_EXERCISE DIRECTIONS:_
Pick up the piece on the Feast of Our Lady of the Rosary after its last sentence and carry it forward.
*** SELECTED PASSAGE ***
Feast of Our Lady of the Rosary / Our Lady of Victories

OCTOBER 7th is the feast day of the Blessed Virgin and the Rosary prayer in honor of her. That this day was at one time called Our Lady of Victories is telling: the Rosary is recognized to be a weapon in spiritual warfare.

The word ‘Rosary’ comes from the middle English word for a rose garden, that in turn comes from the Latin word rosarium, meaning the same thing. Gardens have a typological or analogical meaning: while some have said that the Rosary is like a private chapel of the soul, it is perhaps better seen as a pleasant private garden, where the soul can retreat for a while and achieve a certain rest from the worries of the world. Let us recall that while roses are beautiful and fragrant, they also have thorns which can pierce the flesh. Beauty and suffering go together in this world, as the sorrowful mysteries of the Rosary remind us. However all of the mysteries have both a joyful and a sorrowful component to them.

As a devotion, the Rosary signifies much of Latin Catholicism, especially of the more traditional sort:
  • It is a physical sacramental; an actual chain of beads is blessed by a cleric and is used in the prayer.
  • The prayer addresses many persons: God the Father and God the Son individually, the Trinity, and Mary, the Mother of God.
  • It has an essential feminine aspect to it, like the churches of old which were adorned like a bride for her wedding.While we are not surprised by a young mother praying the Rosary while suckling her infant, we can be quite edified by a soldier on a battlefield doing the same.
*** DATASET ROWS ***
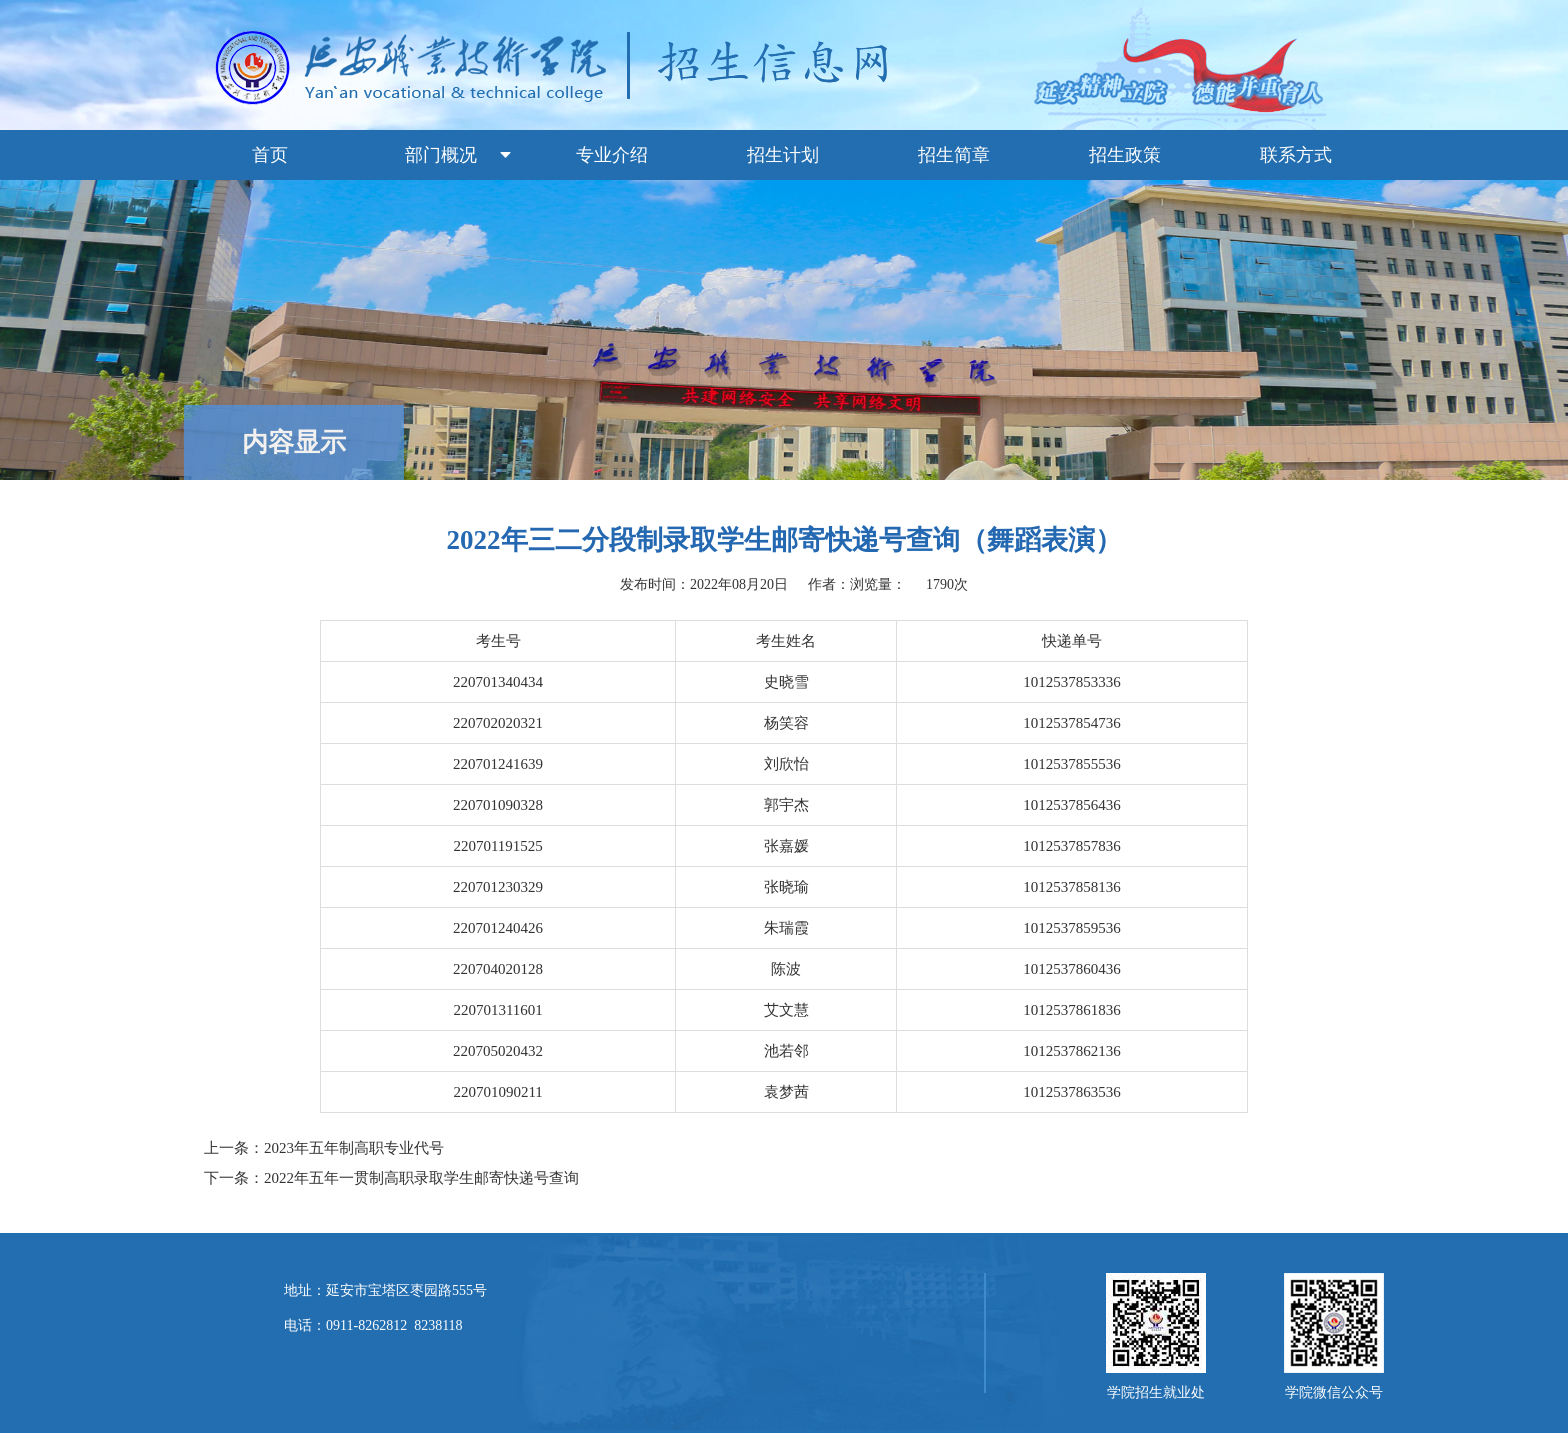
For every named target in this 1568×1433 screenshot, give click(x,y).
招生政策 (1125, 155)
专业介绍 (612, 155)
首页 (270, 155)
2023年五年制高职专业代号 (354, 1148)
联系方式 (1296, 155)
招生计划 (783, 155)
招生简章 (954, 155)
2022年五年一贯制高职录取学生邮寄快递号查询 (421, 1178)
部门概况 (441, 155)
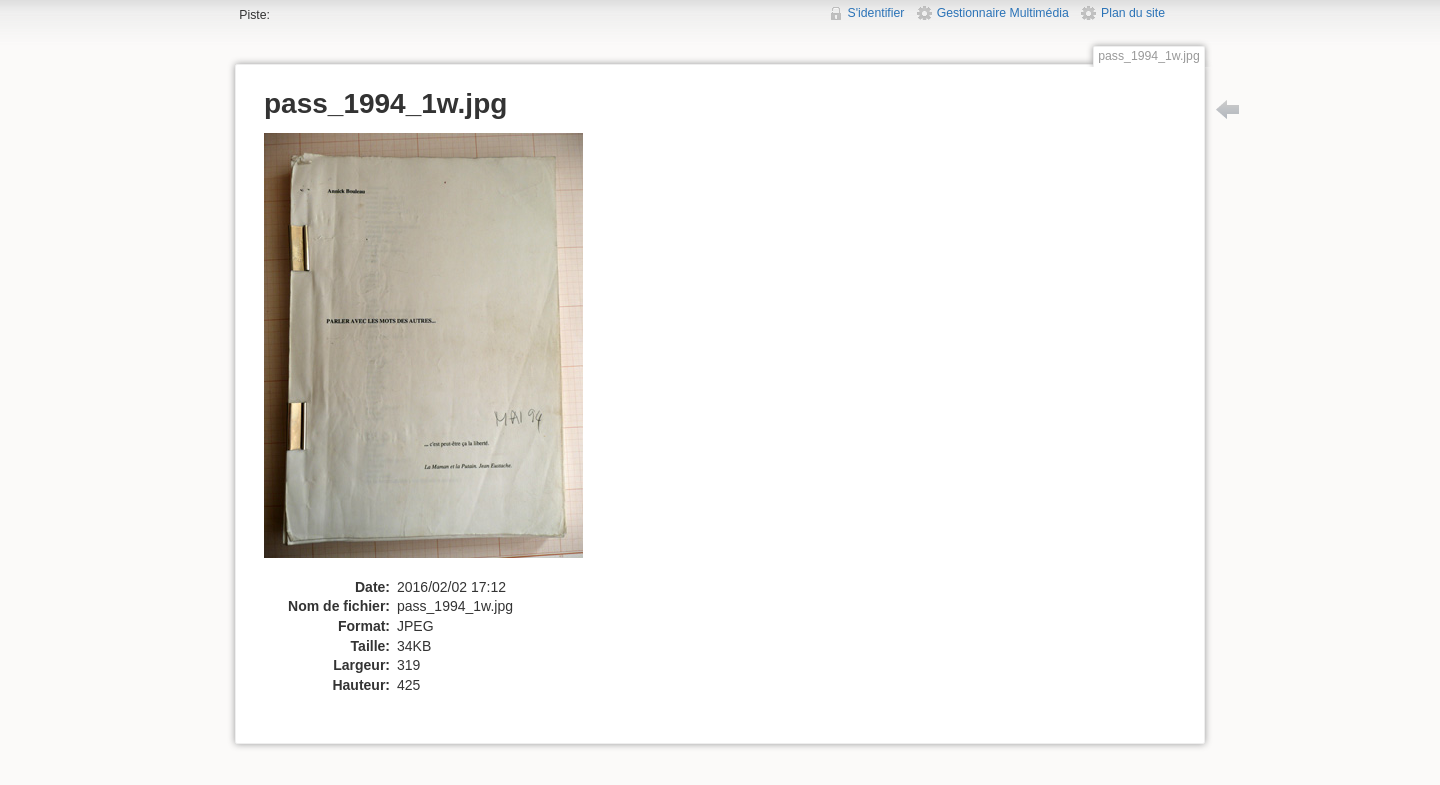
***
_EXERCISE OUTPUT:_
  • It has developed over a very long time, and many regional and linguistic variations can be found.
  • It is an exceedingly humble prayer, especially since it is simple and mainly addressed to Mary. The proud reject the Rosary.
  • The Rosary incorporates number symbolism in its counting and repetition of the prayers, including the number 3, a symbol of the Trinity and the supernatural virtues of faith, hope, and love; the number 5, a symbol of the Virgin Mary, and the number 10, a symbol of the human body with its ten fingers and toes. Many other symbolic interconnections among the mysteries and number can be elaborated.
  • It incorporates the human imagination, especially when meditating on the various mysteries. The rhythm of the Rosary helps encourage a meditative state.
  • It can be prayed individually, but just as easily in community.
  • The prayers in both Latin and the vernacular are familiar, even in our present day.
If ever you see the beads in a bad Hollywood film, know that soon some evil-but-pious Catholic is about to strangle someone with them. But simple experience will show that most Rosary chains are easily breakable. The Rosary is a weapon, but of the spiritual and not material kind.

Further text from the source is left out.